Senin, April 29, 2024

Dilema Pemerataan Pendidikan dan Tantangan Melindungi Guru

Achmad Santoso
Achmad Santoso
Editor Jawa Pos, pemerhati bahasa, pegiat Jaringan Intelektual Muda Muhammadiyah

Mari lupakan sejenak hiruk pikuk tentang permasalahan UNBK dengan soal-soal HOTS (higher order thinking skills) yang bikin pusing siswa dan sempat menjadi perdebatan masyarakat luas. Juga hiraukan sekejap kontroversi soal keputusan Kementerian Pendidikan dan Kebudayaan (Kemendikbud) menggelar nonton bareng film Dilan dan Yo Wes Ben pada perayaan hari besar nasional, yang belakangan filmnya direvisi menjadi Kartini dan Yo Wes Ben setelah mendapat protes masif.
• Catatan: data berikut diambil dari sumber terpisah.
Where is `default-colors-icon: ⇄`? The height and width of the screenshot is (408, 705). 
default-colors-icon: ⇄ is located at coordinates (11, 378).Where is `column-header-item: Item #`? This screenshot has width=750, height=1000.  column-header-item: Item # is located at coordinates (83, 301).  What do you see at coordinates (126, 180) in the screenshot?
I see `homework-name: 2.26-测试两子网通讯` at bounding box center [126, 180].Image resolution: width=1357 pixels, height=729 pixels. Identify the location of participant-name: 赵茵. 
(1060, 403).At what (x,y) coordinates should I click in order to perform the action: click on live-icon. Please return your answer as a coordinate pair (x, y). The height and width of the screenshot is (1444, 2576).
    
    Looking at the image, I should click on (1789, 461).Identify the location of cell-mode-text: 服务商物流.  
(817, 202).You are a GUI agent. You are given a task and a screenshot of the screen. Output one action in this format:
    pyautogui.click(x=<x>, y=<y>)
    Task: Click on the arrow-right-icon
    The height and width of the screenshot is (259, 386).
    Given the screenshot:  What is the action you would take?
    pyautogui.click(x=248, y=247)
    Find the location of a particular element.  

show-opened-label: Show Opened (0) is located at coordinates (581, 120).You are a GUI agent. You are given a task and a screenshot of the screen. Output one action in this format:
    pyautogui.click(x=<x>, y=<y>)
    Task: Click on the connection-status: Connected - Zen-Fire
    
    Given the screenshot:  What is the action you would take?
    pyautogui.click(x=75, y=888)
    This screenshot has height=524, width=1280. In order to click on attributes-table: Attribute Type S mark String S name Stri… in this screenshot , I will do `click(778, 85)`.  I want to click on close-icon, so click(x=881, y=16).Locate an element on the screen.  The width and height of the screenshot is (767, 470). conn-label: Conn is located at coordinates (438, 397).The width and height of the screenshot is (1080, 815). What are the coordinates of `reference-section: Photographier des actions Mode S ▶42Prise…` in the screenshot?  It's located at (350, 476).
Ya, pada peringatan Hari Pendidikan Nasional (Hardiknas) 2 Mei 2018 ini, telunjuk kita arahkan ke kasus yang terjadi pada bulan April lalu. Segenap insan pendidikan, khususnya, patut berempati kepada 18 kolega guru di Papua yang menjadi korban penyanderaan kelompok separatis ketika sedang mengajar di pedalaman Kabupaten Mimika, Papua. Bahkan, ada yang sampai mengalami pelecehan seksual. Pelakunya adalah Kelompok Kriminal Separatis Bersenjata (KKSB). Sepekan kemudian, barulah pasukan TNI-Polri berhasil mengevakuasi para abdi negara itu.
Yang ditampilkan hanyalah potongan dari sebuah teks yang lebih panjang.